Is it a pyrrhic victory, or the first big blow in a new battle? We can't know until we look back at in from the future, but there was one big victory for landlords in the High Court yesterday (Monday 17 May).
The story is that, in 2018, Regis UK proposed a CVA that included rent cuts of up to 100 per cent at some of its 233 shops and concessions. In the view of the NTI newsroom, a 100 per cent rent cut means that the landlord owes their tenant for the cost of the stamp on the envelope containing a letter telling them to stick their rent. The multi-battle scarred landlords hit back and, led by warriors from Hammerson and British Land, launched a legal challenge to the proposal, which they argued treated them unfairly as creditors. And, to be fair, they had a point.
Ultimately, the CVA was terminated when the salon chain, together with their sister company Supercuts, where you can spend money on a haircut quicker than on a cuppa and a bun at Fortnum and Mason, went into Administration in 2019. However, a group of landlords continued to pursue the legal challenge in an attempt to set a precedent for future CVAs by retail companies. They claimed that the restructuring showed material irregularities or (if they lost on that point) was unfairly prejudicial against them in numerous ways, including a 75 per cent discount on landlord votes applied at the creditors’ meeting to approve the CVA.
Mr Justice Zacaroli rejected all but one of the landlords’ arguments. However, the one he liked railed against Edward Williams, a former partner at Grant Thornton who advised on the CVA. His Honour was very unimpressed with Mr Williams, saying that his actions fell below required standards by recommending that International Beauty, which is backed by Regent LP, a Los Angeles-based private equity group, should be treated as a critical creditor and repaid a debt of almost £600,000 in full. It was on this basis that the Arrangement should be revoked in full.

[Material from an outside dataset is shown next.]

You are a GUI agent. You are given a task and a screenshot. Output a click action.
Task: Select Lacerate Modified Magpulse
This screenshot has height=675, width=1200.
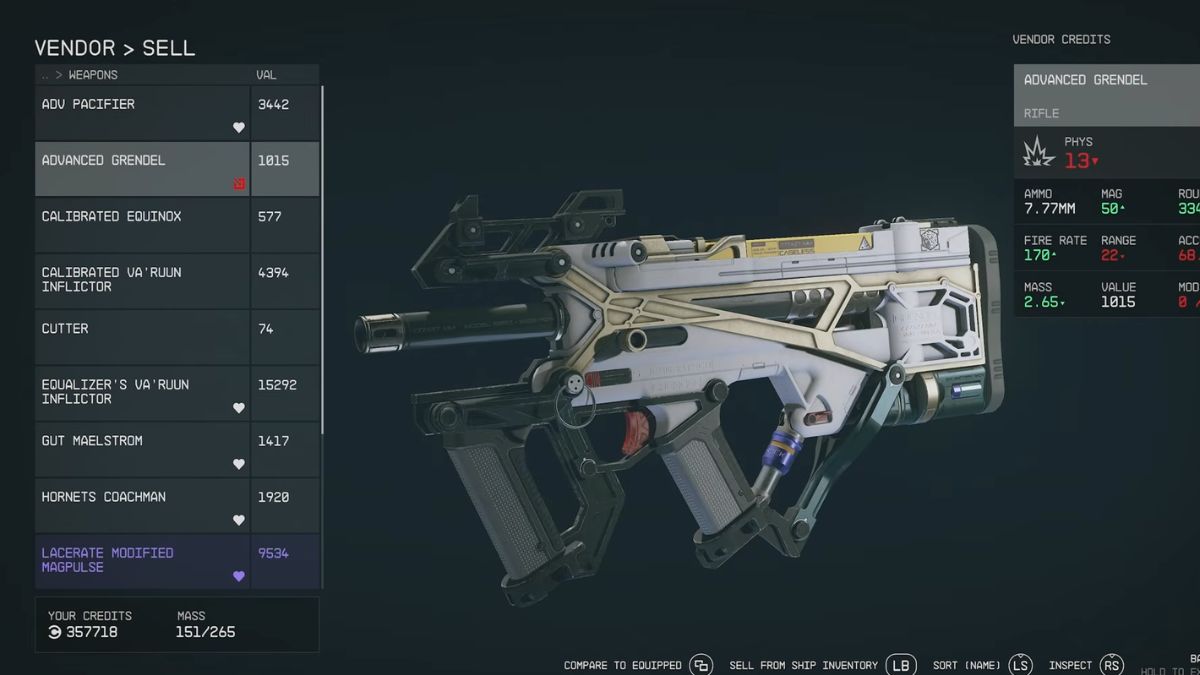point(142,561)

The British Property Federation were in an upbeat mood following the verdict, saying: “Today’s verdict will be very welcome news for property owners up and down the country. CVAs cannot be about hurting property owners to simply increase value for your shareholders, discounts on property owners’ claims must be reasonable and justified and insolvency practitioners have a duty to ensure CVA proposals are fair.”
Giving Grant Thornton a shot at redemption, they countered by saying: "Even though the court has ordered the revocation of the CVA against the company Regis, this long-running claim has ultimately failed as against the former nominees."
So, maybe it is a pyrrhic victory and not a major change of direction in favour of landlords. Would the case have been won, and the CVA been revoked had it not been for the payment back of this major creditor? Maybe not ... but it's a start.